Sous ce titre, dans Présent du 10 avril 2009, Jean Madiran commente la mesure prise par le maire du 18e arrondissement de Paris, Daniel Vaillant, et visant le pèlerinage Chartres-Paris organisé par la Fraternité saint Pie X : lui interdire de célébrer la messe du lundi de la Pentecôte au pied de la basilique du Sacré-Cœur comme cela avait été fait pour les vingt pèlerinages précédents.
C'est notre bon confrère l'hebdomadaire Minute qui nous a fait connaître le « vœu présenté par Daniel Vaillant et les élus du groupe socialiste, radical de gauche et apparentés » pour que « cette manifestation » de la FSSPX, c'est-à-dire la messe, ne soit autorisée « dans aucun espace public ». Cette messe était célébrée, depuis des années, au pied de la basilique du Sacré-Cœur.

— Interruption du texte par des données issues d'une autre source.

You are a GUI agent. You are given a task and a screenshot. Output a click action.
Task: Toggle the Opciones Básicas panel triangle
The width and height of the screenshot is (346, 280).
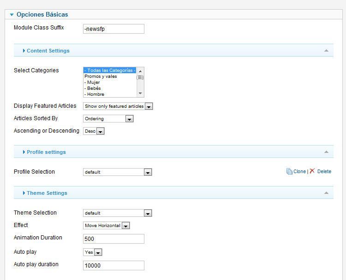(12, 15)
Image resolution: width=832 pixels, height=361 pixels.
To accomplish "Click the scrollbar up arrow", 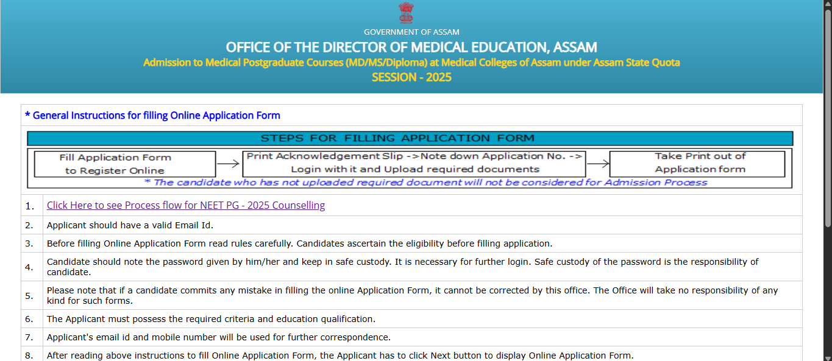I will (828, 4).
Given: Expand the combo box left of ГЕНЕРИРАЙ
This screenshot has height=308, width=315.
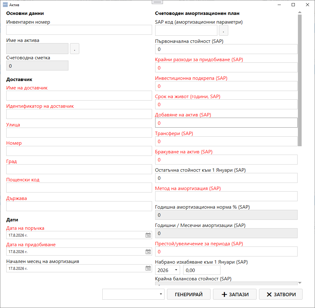Looking at the screenshot, I should point(133,294).
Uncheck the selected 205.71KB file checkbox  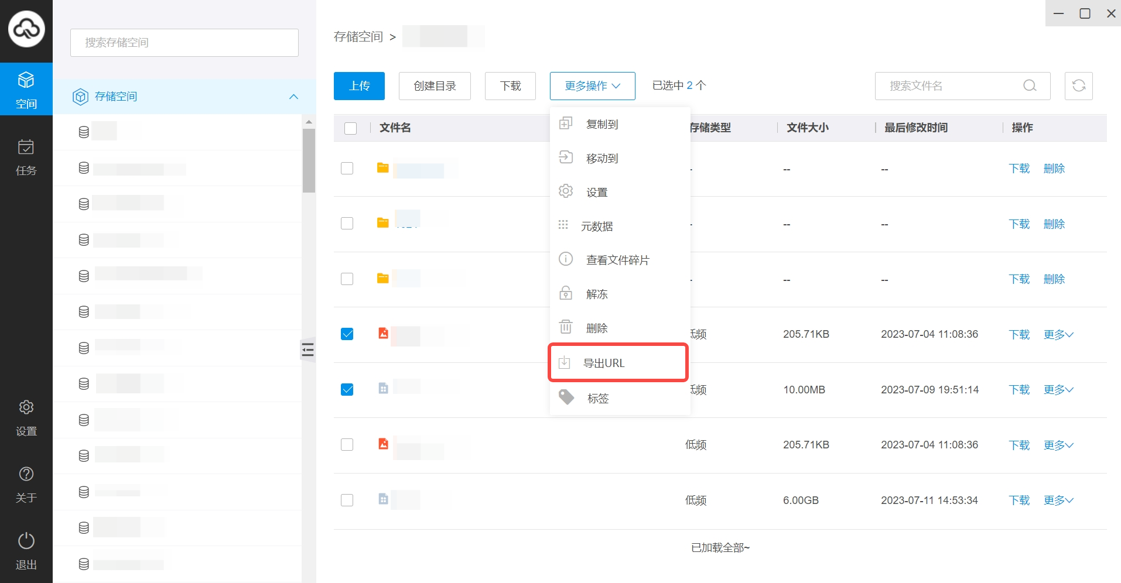click(347, 334)
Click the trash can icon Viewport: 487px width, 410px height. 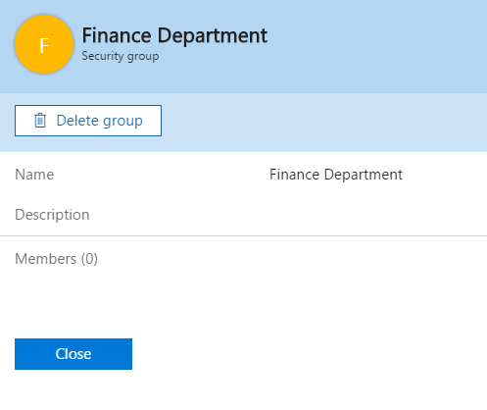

On cherche dans le « vœu présenté par Daniel Vaillant » la raison d'une telle interdiction. Il n'y en a qu'une : « Cette secte chrétienne prône le retour du Christ-Roi. »
Commentaire :
Faut-il rappeler, à cette occasion, le sort que la déclaration conciliaire sur le liberté religieuse a fait subir au Christ-Roi :
Les droits du Christ sur la société civile - autrement dit la doctrine de la royauté sociale de Notre-Seigneur - avaient été magnifiquement rappelés par le pape Pie XI dans son encyclique Quas primas du 11 décembre 1925, instaurant la fête du Christ-Roi.
Sans nier formellement cette doctrine, la déclaration conciliaire impose à l'Etat des principes et des obligations nouveaux (éviter toute inégalité juridique et toute discrimination pour motif religieux ; donner aux groupes religieux une très large liberté d'action couvrant les domaines politique, éducatif, culturel, caritatif et social) qui la rendent inapplicable. [1]
[1] Brochure AFS « La liberté religieuse trente ans après Vatican II », p.78. Voir aussi la brochure AFS « Connaissance élémentaire de la laïcité » et le texte du père Joseph de Sainte Marie cité dans le n° 203 de l'AFS, p 98 - 99.